The actor, writer, musician and plastic artist Viggo Mortensen stressed this Thursday in Bahía Blanca that in Argentina "people write, publish and luckily also buy poetry", during a meeting he held at the Centro Cultural de la Cooperativa Obrera with the writer Fabián Casas and the editor Gustavo López, where he presented his new book of poems "Ramas para un nido" (Branches for a nest).

The presentation of the independent label LUX was held to a full house (160 seats, free of charge, sold out in less than an hour). "It is an honor to be in Bahía Blanca, a very special cradle for poetry in this country where I am publishing a book of mine for the first time," said Mortensen (New York, October 20, 1958), the iconic Aragorn from Peter Jackson's film trilogy, 'The Lord of the Rings."

During the presentation, the writer, who is also a musician and plastic artist, read a selection of his own poems, such as "El pelo de María", "La cuesta", written 14 years ago, "Luego", "El descanso", "La lapicera de Pavese", "Las alas del lobo", "Te doy" and "Respuesta".

About the book "Ramas para un nido", Mortensen told that it is composed of two parts, one entitled "Lo que no se puede escribir", published five years ago, which Gustavo López had liked very much; and another one with "poems from different periods", some of them "new", written "during the initial confinement of the pandemic, in 2020 and 2021".

"I guess they caught that oppressive air that we all breathed with care, with fear," said the actor of legendary and endearing films such as "Eastern Promises" or "Captain Fantastic" and "Green book", noting that those poems "have a very conditioned and limited point of view".

What happened with the pandemic," he reflected, "is that it forced us to think all the time about the possibility that life could end at any moment for any person; that thing of risk, that there is no promise that has to be fulfilled, that you are here and you have to find out why, if you want to, and that's it.
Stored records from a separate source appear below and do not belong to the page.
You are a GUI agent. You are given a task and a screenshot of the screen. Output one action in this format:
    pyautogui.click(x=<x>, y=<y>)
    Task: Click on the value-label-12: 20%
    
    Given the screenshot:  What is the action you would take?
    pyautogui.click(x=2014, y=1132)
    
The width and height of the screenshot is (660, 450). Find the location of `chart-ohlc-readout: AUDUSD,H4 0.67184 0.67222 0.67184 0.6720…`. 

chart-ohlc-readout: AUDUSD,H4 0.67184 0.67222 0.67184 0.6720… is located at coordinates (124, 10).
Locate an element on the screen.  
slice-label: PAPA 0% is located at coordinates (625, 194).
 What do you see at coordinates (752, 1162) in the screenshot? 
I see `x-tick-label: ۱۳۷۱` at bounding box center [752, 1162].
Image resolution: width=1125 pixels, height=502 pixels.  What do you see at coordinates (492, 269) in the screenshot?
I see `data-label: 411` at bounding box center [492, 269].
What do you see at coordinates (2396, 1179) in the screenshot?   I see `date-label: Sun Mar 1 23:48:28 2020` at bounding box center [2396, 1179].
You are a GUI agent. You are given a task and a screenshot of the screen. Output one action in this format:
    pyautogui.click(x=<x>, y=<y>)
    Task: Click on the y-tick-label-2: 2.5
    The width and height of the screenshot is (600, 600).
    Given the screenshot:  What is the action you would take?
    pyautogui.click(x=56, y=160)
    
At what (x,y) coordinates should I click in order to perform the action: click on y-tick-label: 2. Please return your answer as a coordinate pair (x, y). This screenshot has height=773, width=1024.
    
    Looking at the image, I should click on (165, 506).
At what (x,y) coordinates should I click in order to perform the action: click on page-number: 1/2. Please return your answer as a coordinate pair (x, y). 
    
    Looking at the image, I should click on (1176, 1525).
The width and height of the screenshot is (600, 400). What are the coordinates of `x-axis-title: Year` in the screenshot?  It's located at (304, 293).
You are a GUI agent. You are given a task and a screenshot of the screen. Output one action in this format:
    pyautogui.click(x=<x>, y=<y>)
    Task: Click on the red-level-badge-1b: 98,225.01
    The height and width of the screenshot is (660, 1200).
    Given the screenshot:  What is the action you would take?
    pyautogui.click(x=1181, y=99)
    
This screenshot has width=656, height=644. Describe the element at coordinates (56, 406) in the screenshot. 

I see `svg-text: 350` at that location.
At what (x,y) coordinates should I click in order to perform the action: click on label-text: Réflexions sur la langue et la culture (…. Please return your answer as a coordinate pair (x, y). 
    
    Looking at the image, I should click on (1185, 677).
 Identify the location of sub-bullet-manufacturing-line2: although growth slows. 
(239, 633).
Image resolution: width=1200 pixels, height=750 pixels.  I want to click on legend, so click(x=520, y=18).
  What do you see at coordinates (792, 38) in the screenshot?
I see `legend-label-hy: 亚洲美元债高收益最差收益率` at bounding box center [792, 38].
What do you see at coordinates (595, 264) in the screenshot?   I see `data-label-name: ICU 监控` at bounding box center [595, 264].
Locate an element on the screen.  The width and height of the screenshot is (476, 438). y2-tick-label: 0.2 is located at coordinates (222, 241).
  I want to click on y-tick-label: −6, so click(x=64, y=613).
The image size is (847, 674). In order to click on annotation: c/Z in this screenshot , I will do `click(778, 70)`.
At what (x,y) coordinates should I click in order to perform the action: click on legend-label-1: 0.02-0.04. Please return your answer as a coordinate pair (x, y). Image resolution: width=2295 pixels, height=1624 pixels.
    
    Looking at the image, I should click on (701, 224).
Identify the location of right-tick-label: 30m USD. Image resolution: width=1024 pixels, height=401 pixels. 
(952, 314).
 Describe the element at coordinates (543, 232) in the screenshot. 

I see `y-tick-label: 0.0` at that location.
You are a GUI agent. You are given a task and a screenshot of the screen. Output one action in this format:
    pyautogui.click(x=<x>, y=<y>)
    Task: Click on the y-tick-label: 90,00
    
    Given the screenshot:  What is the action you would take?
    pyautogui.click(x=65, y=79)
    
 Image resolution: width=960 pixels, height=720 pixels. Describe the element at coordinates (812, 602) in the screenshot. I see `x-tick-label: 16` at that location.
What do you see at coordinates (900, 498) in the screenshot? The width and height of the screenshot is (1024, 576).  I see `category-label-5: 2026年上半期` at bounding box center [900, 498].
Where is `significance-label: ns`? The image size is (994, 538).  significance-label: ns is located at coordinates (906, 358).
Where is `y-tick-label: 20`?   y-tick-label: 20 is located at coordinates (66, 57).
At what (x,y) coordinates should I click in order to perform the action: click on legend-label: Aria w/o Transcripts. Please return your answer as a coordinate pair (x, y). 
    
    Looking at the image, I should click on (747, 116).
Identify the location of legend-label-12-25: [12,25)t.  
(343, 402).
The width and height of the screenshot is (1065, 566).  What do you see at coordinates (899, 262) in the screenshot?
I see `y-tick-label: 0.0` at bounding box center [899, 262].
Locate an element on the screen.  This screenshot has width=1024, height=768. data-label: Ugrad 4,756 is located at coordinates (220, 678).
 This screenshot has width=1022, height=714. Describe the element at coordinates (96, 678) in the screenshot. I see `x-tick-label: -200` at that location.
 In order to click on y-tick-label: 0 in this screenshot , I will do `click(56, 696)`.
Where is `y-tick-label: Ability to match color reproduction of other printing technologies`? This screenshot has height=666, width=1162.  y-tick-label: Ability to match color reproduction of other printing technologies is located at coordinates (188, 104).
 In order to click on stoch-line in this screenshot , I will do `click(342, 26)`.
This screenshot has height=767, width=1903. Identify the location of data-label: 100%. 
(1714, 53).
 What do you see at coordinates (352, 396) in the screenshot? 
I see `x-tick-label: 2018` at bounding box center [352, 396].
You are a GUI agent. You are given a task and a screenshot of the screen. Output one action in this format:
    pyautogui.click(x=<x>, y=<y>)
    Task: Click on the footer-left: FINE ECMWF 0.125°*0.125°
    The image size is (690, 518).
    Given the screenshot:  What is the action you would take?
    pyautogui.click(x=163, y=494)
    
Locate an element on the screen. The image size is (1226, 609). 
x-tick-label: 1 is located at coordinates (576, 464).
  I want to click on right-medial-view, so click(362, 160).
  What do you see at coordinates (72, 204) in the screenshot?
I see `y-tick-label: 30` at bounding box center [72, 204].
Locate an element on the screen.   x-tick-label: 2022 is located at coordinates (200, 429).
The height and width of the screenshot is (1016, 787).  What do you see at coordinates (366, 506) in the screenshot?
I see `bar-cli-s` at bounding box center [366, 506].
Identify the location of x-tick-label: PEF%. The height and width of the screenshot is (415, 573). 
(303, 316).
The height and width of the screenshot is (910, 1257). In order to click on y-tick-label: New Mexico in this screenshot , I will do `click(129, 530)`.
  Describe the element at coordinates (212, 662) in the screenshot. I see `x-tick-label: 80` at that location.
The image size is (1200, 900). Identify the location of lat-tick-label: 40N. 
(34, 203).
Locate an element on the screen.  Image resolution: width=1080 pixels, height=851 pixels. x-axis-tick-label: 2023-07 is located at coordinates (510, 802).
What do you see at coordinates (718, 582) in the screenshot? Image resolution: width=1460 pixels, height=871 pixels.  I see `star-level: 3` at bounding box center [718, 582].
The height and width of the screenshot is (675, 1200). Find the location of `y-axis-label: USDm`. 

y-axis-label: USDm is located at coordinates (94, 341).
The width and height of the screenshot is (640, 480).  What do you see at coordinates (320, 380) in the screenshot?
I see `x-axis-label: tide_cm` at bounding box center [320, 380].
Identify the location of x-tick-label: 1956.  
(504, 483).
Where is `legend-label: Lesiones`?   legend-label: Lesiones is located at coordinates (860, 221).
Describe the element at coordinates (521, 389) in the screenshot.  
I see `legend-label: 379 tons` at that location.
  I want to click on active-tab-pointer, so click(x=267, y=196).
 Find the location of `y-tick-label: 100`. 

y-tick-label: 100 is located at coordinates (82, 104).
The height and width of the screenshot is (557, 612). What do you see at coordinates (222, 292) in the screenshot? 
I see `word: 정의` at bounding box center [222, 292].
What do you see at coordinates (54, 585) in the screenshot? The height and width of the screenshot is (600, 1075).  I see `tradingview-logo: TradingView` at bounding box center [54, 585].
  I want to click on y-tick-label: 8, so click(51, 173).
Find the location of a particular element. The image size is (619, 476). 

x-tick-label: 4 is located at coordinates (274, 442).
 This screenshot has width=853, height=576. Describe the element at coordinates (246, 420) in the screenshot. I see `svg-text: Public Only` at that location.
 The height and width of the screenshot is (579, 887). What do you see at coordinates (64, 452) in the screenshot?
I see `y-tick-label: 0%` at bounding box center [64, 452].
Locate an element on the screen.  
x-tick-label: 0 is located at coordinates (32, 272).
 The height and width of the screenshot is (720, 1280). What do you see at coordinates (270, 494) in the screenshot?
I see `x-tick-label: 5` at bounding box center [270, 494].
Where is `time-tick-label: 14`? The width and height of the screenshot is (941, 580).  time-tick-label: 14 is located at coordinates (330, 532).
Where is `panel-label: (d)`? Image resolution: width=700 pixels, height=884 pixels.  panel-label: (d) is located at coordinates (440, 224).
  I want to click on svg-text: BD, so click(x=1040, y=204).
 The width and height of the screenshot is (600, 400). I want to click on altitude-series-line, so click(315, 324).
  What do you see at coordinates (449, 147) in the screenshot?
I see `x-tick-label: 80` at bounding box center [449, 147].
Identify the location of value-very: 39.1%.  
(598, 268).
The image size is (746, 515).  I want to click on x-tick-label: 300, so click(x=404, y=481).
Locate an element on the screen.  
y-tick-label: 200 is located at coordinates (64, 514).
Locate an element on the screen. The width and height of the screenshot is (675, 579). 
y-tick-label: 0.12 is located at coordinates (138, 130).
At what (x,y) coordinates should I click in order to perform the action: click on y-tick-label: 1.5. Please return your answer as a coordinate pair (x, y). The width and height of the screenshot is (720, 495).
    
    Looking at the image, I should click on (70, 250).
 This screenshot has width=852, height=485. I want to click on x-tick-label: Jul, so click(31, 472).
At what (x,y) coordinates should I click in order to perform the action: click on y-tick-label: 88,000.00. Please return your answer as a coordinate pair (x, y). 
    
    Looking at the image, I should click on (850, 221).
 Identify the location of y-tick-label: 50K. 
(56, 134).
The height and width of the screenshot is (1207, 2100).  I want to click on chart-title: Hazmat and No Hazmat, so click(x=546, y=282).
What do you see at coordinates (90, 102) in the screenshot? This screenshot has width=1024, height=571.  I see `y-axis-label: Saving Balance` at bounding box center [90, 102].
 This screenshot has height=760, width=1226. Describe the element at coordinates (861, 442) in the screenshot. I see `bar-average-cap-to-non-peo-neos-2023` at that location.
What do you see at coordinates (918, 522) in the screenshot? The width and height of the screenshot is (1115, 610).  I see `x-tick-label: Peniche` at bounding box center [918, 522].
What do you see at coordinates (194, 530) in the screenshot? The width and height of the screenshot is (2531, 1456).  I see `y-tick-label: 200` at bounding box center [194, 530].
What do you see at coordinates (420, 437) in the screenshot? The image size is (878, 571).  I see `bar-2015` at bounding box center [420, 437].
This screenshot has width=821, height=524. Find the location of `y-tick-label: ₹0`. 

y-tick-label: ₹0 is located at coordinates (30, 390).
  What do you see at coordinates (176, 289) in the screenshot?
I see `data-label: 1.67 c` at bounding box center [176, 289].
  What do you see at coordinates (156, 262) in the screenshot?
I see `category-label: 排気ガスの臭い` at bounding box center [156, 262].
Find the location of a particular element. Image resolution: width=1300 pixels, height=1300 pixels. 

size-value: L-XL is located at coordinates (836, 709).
Until you're not here, and normally we don't think about that," he added.

In a convoluted Spanish, Mortensen reflected on reading and writing", told of his pleasure in "sharing with friends" what he writes, and said that the interpretation of a poem is "like a movie you see".

Casas commented in turn that, when traveling by plane to Bahía Blanca, Viggo began to write in a notebook, "so that the time would pass without talking", a situation for which "we both wrote to each other".

At the end of the talk, Mortensen went to the balcony of the Centro Cultural de la Cooperativa Obrera where he greeted some 300 fans who were waiting outside but could not get in due to lack of space and, before leaving, he signed his books before several of those present.

After his visit to Bahía Blanca, the actor will travel to the city of Buenos Aires, where he will present the book on Sunday at 6 p.m. at the Kirchner Cultural Center (CCK), while at the same time, but on Monday, he will read aloud some of his writings at the Borges Cultural Center in Buenos Aires.